* TRECHO DO DOCUMENTO *

Aspectos jurídicos das provas de conhecimento nos concursos públicos

Os concursos públicos são mecanismos essenciais para a seleção de servidores que irão compor o quadro da administração pública. Dentre as etapas que compõem um concurso, destacam-se as provas objetivas e as questões abertas, cada uma com suas particularidades e desafios.

As provas objetivas são caracterizadas por questões de múltipla escolha, enquanto as questões abertas exigem respostas discursivas, permitindo uma avaliação mais aprofundada do conhecimento e das habilidades dos candidatos.

Do controle judicial nos concursos públicos

Inicialmente, importante enfatizar que a regra é que as bancas examinadoras dos concursos públicos tenham autonomia para, em conformidade com a lei e as regras do edital, formularem questões objetivas ou subjetivas de acordo com seu próprio entendimento. Nesses termos, não cabe ao Poder Judiciário substituir, simplesmente, o parecer da banca, pelo sua avaliação sobre as questões. Nesse sentido:

ADMINISTRATIVO. PROCESSUAL CIVIL. RECURSO ORDINÁRIO EM MANDADO DE SEGURANÇA. ENUNCIADO ADMINISTRATIVO 3/STJ. CONCURSO PÚBLICO. PROVA DISSERTATIVA. PEÇA PROCESSUAL. ESPELHO DE CORREÇÃO. CRITÉRIOS SUBJETIVOS. IMPOSSIBILIDADE. PODER JUDICIÁRIO. USURPAÇÃO DE COMPETÊNCIA. RE 632.853/CE. 1. “Não compete ao Poder Judiciário, no controle de legalidade, substituir banca examinadora para avaliar respostas dadas pelos candidatos e notas a elas atribuídas. (…) Excepcionalmente, é permitido ao Judiciário juízo de compatibilidade do conteúdo das questões do concurso com o previsto no edital do certame. (RE 632.853/CE, Relator: Min. Gilmar Mendes) 2. Não cuidando o caso concreto da exceção porque voltada a pretensão aos critérios adotados como paradigma de correção, aplica-se a regra geral de não intromissão do Judiciário na seara do mérito administrativo. 3. Recurso ordinário em mandado de segurança não provido.

* EXERCÍCIO 1 *
Nas linhas dos dados coletados, troque "panel" por "tab" e reescreva apenas o trecho que vai da linha com "Task: Click the" até o fim dessas linhas, ambas as pontas incluídas, deixando as imagens de fora.

[Entradas de dados coletadas]
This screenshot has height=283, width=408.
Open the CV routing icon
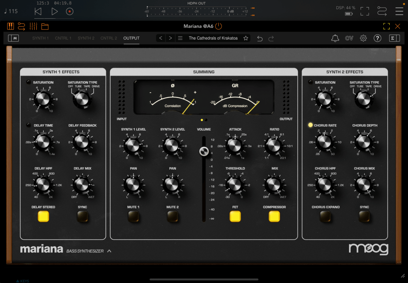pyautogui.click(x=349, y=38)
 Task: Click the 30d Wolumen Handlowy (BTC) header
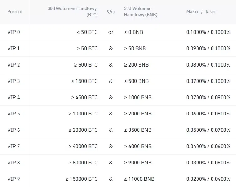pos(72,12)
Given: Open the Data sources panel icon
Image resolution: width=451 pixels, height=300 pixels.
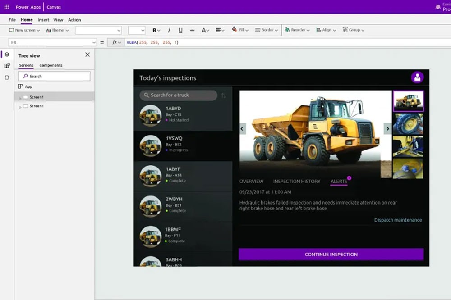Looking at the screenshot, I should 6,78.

* EXERCÍCIO 2 *
No texto sobre as provas dos concursos públicos, por que o caso julgado na ementa fica sujeito à regra geral de não intromissão do Judiciário?

* SOLUÇÃO 1 *
 Task: Click the 30d Wolumen Handlowy (BTC) header
pos(72,12)
Given: Open the Data sources tab icon
Image resolution: width=451 pixels, height=300 pixels.
Looking at the screenshot, I should 6,78.

* SOLUÇÃO 2 *
O caso não se enquadra na exceção que permite ao Judiciário verificar se o conteúdo das questões é compatível com o edital, pois a pretensão se voltava contra os critérios adotados como paradigma de correção. Por isso, aplica-se a regra geral de não intromissão do Judiciário no mérito administrativo.